HOW TO COMPLETE THIS TASK
Reproduce word for word the portion of the Japanese summer festival article below, starting at "If you have" and ending at "people) in mid-August.".

DOCUMENT PASSAGE Block Start

Plain Talk


Matsuri Time by Dean Mejia

If you have never been in the middle of a Japanese summer-time festival, or matsuri, then you should definitely find a way to attend one before the season is over. Admittedly there are festivals throughout the year, but summertime matsuri just seem more special to me. It's just something about the feeling in the air.

Some of the more popular ones to attend either as a participant (I’m sure you’ve seen photos, both cringe-worthy and endearing, of foreigners participating in the local festival), or as a spectator are Kyoto's Gion Matsuri in July, Osaka's Tenjin Matsuri (Festival of the Gods) in late July, and Tokushima's Awa Odori (a dance festival attended by over 1 million people) in mid-August.

There is also the visually stunning (the others are too, but this one may just be a little bit more) Aomori Nebuta Matsuri. It starts during the first week of August in the Aomori prefecture and features brightly colored parade floats depicting warriors being hoisted up and transported throughout the city. There are even fireworks on the last day of the festival. This is one of the most famous matsuri during this time of year, so I feel that my words are not doing it justice. You just have to see it to believe it.

Also for a little bit of a foreign festive feel in Tokyo, one can attend the Asakusa Samba Carnival in late August. There will be various dance teams in highly flamboyant costumes shaking their hips to the Samba rhythms. It’s quite a sight.

Whenever I visit a different prefecture, I try to schedule my trip around whatever festival is going on in town. It's a great way to learn the history of Japan and to mingle with the locals.

DOCUMENT PASSAGE Block End
RECORDED DATA Block Start

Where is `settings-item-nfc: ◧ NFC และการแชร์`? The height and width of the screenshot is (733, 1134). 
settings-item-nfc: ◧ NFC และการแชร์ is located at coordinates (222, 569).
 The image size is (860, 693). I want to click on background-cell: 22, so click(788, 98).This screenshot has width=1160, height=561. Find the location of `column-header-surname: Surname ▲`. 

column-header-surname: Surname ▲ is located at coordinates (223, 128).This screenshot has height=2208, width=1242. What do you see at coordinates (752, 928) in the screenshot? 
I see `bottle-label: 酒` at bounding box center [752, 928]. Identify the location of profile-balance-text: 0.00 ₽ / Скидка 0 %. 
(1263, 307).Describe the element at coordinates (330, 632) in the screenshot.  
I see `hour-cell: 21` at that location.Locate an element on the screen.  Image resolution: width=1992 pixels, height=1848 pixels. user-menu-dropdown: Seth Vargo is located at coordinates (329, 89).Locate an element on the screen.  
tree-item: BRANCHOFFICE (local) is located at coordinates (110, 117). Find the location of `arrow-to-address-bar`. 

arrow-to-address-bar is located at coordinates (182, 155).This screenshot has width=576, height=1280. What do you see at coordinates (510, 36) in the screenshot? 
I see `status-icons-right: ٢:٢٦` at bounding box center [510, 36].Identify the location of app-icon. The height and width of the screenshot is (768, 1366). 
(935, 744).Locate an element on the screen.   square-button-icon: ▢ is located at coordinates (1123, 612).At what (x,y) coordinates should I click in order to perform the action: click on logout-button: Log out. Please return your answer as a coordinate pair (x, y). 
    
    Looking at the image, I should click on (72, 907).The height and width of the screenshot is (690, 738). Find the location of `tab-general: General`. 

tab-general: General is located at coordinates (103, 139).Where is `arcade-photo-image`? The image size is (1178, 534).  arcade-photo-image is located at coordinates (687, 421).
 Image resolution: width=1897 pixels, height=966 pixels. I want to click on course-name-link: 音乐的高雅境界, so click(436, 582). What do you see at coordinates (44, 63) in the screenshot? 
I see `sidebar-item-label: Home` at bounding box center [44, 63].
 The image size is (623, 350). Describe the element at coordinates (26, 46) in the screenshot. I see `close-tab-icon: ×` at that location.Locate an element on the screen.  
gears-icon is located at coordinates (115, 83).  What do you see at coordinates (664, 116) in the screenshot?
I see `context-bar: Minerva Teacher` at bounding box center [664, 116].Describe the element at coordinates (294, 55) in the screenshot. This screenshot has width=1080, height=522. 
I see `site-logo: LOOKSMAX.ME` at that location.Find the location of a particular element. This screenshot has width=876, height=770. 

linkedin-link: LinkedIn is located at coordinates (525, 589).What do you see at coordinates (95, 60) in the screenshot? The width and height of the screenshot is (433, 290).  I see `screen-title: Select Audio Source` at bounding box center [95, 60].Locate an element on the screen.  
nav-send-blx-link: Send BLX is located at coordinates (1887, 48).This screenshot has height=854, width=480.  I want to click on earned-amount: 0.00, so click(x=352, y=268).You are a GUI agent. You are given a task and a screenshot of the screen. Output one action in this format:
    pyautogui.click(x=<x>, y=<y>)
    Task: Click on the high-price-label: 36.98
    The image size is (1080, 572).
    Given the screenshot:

RECORDED DATA Block End

TASK SOLUTION
If you have never been in the middle of a Japanese summer-time festival, or matsuri, then you should definitely find a way to attend one before the season is over. Admittedly there are festivals throughout the year, but summertime matsuri just seem more special to me. It's just something about the feeling in the air.

Some of the more popular ones to attend either as a participant (I’m sure you’ve seen photos, both cringe-worthy and endearing, of foreigners participating in the local festival), or as a spectator are Kyoto's Gion Matsuri in July, Osaka's Tenjin Matsuri (Festival of the Gods) in late July, and Tokushima's Awa Odori (a dance festival attended by over 1 million people) in mid-August.